There are various claims about the percentage of Southerners who actually owned slaves. Whatever the actual number, it was a very, very low number. Those who did not own slaves lived at an economic level not far above a slave. You will never ever be able, by any means you may be apt to devise, to convince me that poor white people were willing to leave their families to put their lives on the line for the cause of slavery and nothing more.

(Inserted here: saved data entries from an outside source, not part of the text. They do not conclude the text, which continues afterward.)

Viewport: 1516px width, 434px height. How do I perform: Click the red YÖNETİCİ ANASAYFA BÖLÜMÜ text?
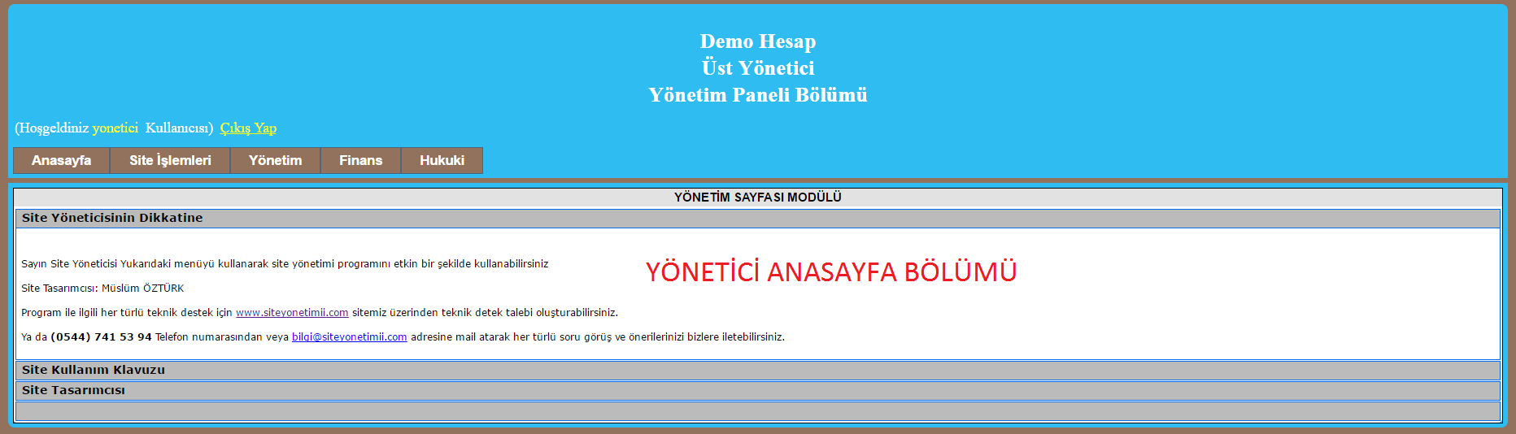coord(830,272)
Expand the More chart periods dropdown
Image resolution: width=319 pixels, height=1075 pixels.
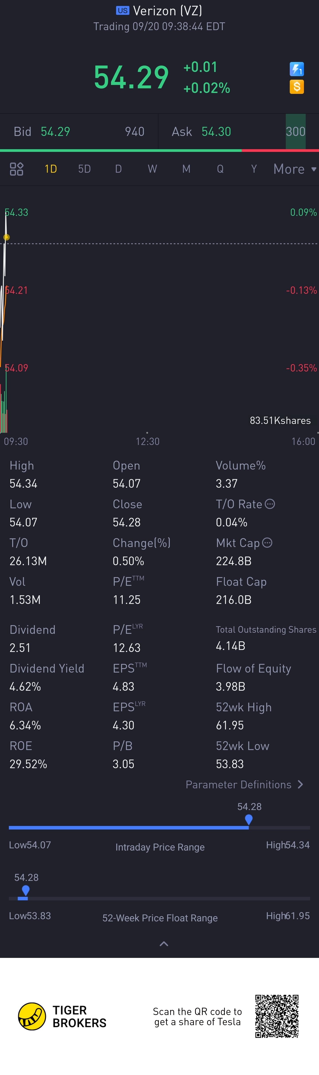click(x=295, y=169)
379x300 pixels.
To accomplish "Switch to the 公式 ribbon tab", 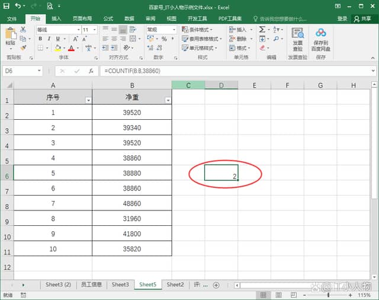I will click(x=108, y=18).
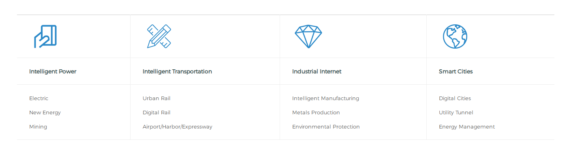Open the Industrial Internet heading

(317, 71)
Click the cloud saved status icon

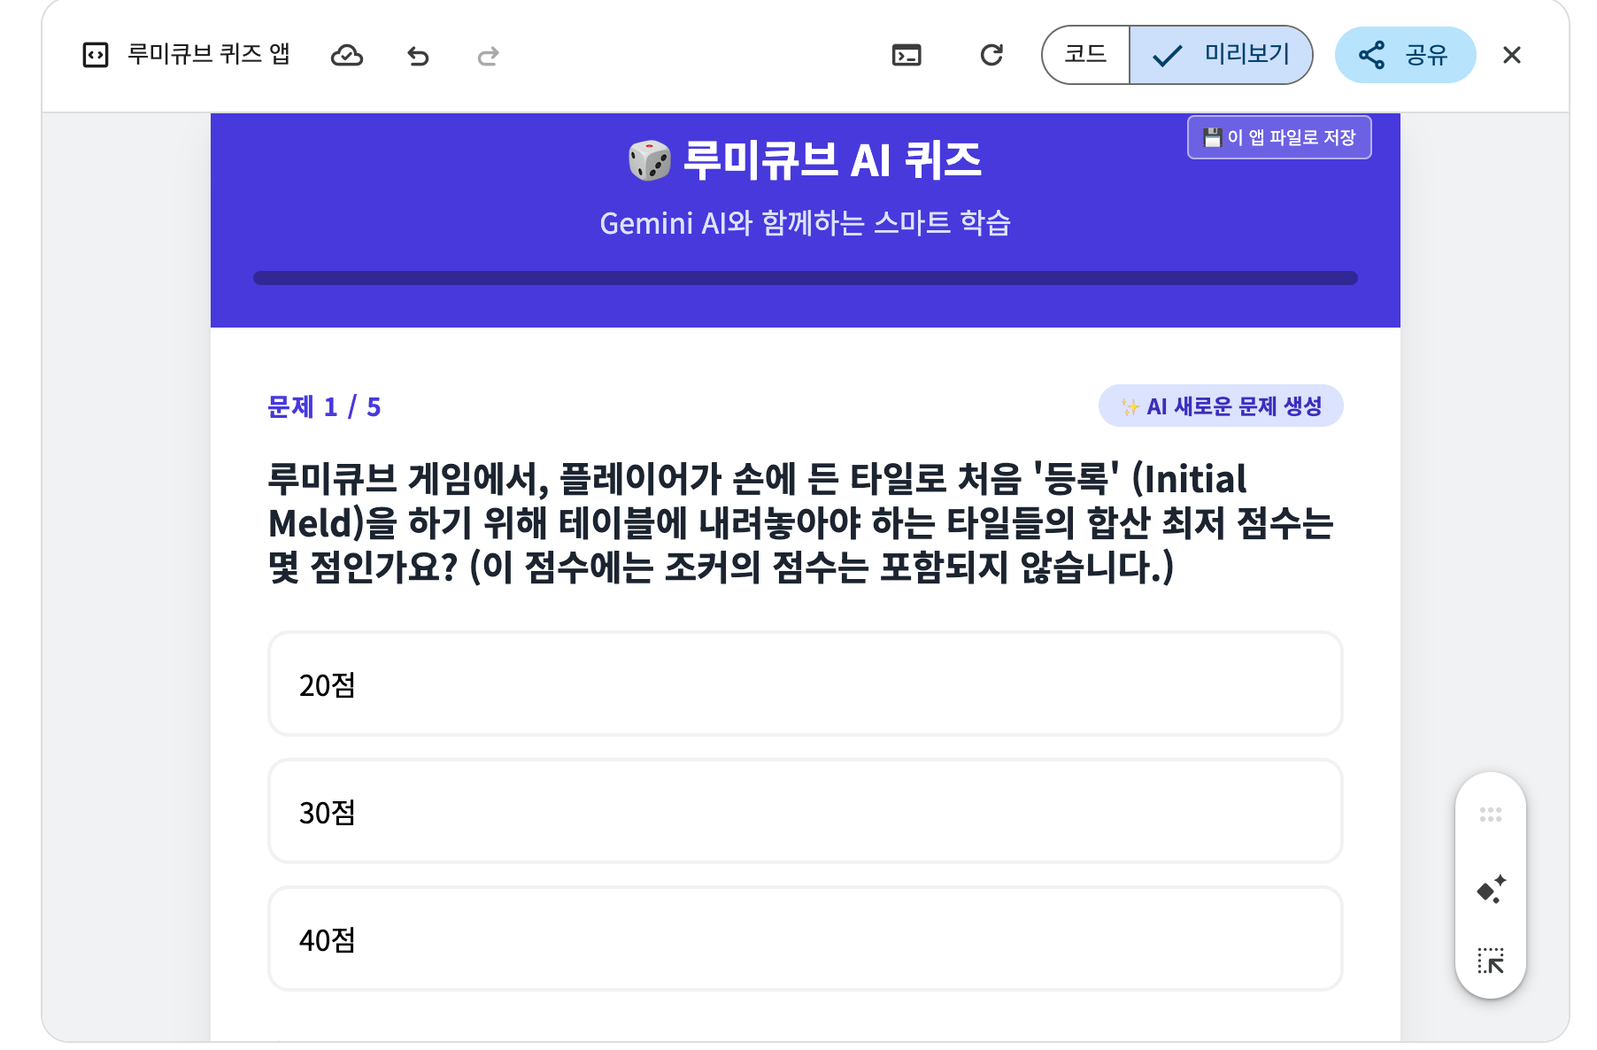[x=346, y=56]
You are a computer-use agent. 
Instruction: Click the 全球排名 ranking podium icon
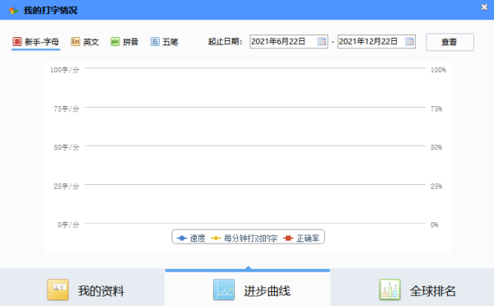pyautogui.click(x=390, y=290)
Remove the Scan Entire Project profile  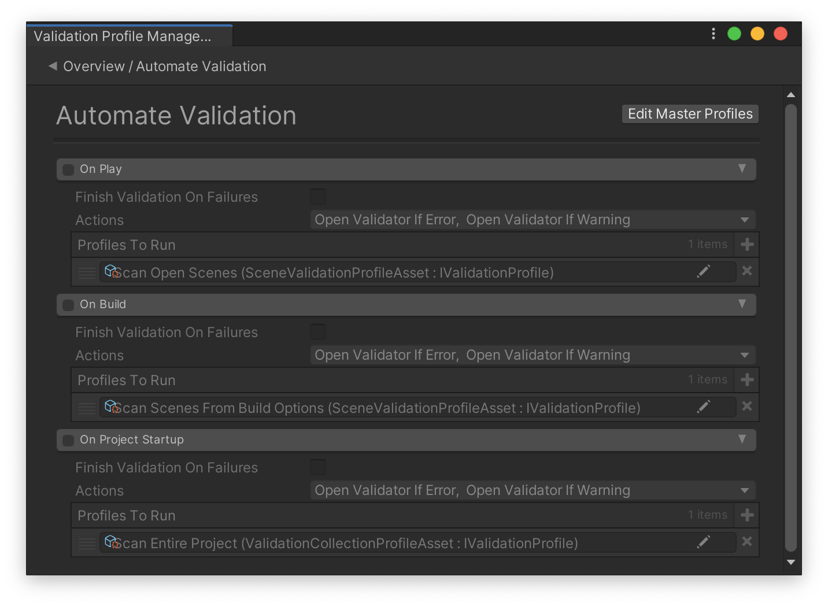click(x=746, y=542)
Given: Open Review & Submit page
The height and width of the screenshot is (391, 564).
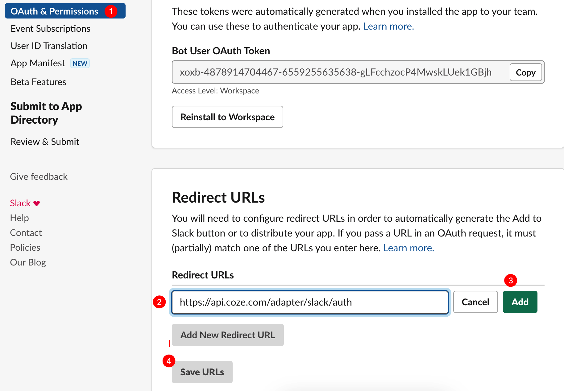Looking at the screenshot, I should 45,142.
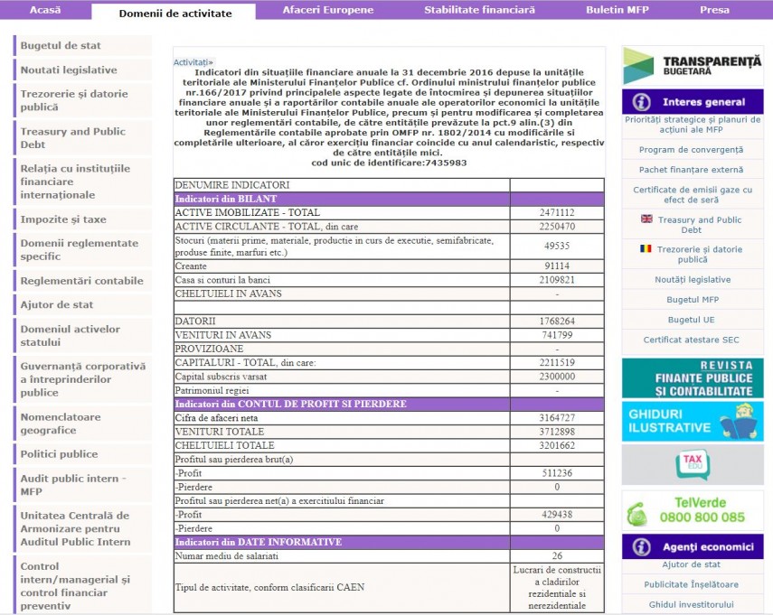Click the UK flag icon near Treasury
Viewport: 773px width, 615px height.
point(646,219)
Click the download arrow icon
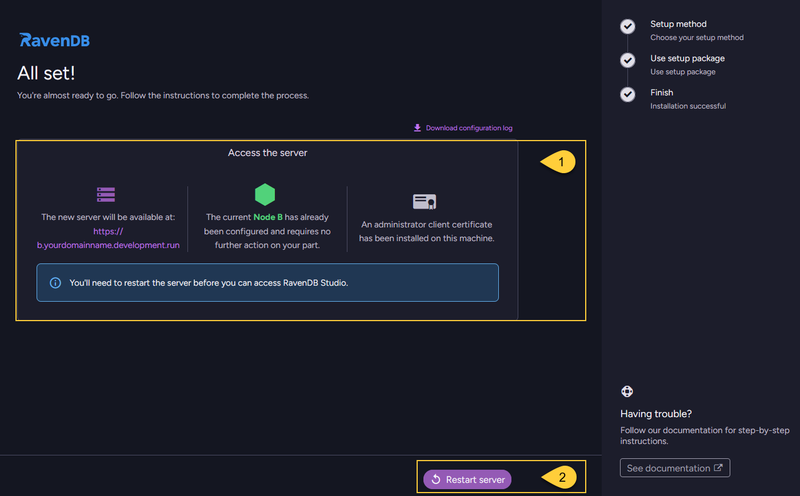The image size is (800, 496). [417, 128]
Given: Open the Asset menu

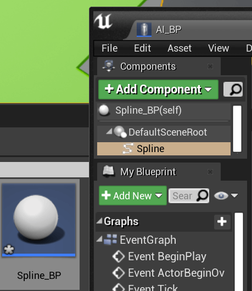Looking at the screenshot, I should [180, 48].
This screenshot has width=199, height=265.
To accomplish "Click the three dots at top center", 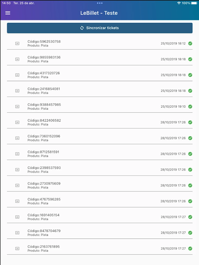I will click(100, 3).
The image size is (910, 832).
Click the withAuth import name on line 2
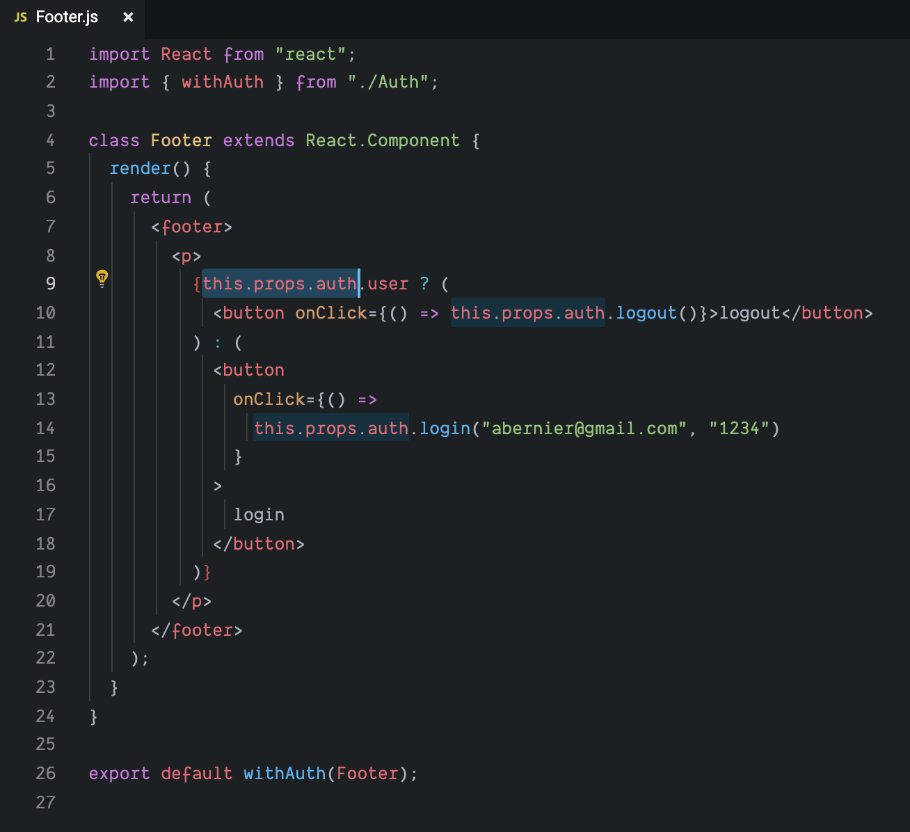223,83
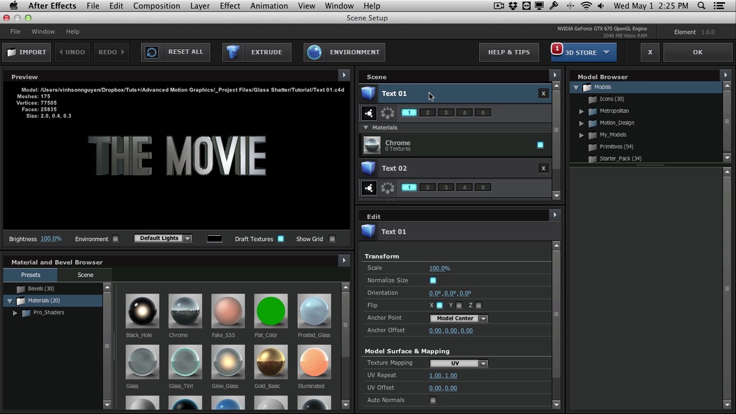736x414 pixels.
Task: Click the Chrome material sphere icon in Scene
Action: click(372, 145)
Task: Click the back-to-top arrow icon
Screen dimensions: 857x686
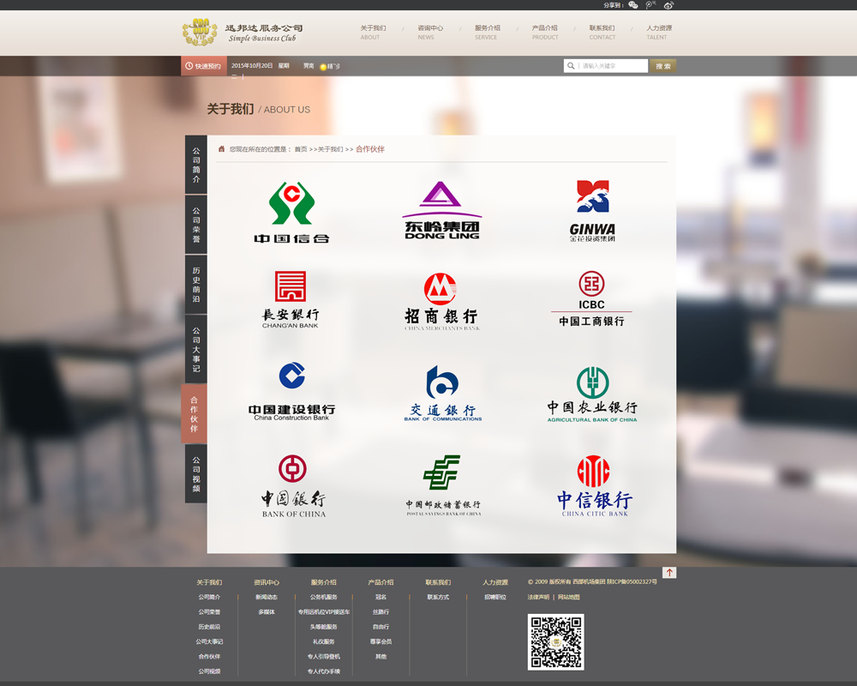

My great, great grandfather left his North Georgia farm to join the 38th GA Infantry. He spent the whole time of the war fighting with what was Stonewall Jackson's army division. His attitude toward slavery was demonstrated in his refusal to take a slave woman into his possession when his own father insisted that the do so. It would seem that his family was indeed a part of the small portion that did hold slaves; but He wanted nothing to do with it. Yet, when the war started, he joined multitudes of others like him who strove to preserve the Constitution as delivered by his ancestors.
Aaron Scott wrote:
Was "our cause" REALLY about Constitutional issues...or was it, ultimately, the fact that the South wanted to retain slavery?

Another way to put it is this: Would there have been a war if there had not been slavery?



Economic domination was the North's motive, pure and simple. The south did not need the north. The North's economy started collapsing with the secession of just 7 States of the lower south. The upper south did not secede until Lincoln called for troops.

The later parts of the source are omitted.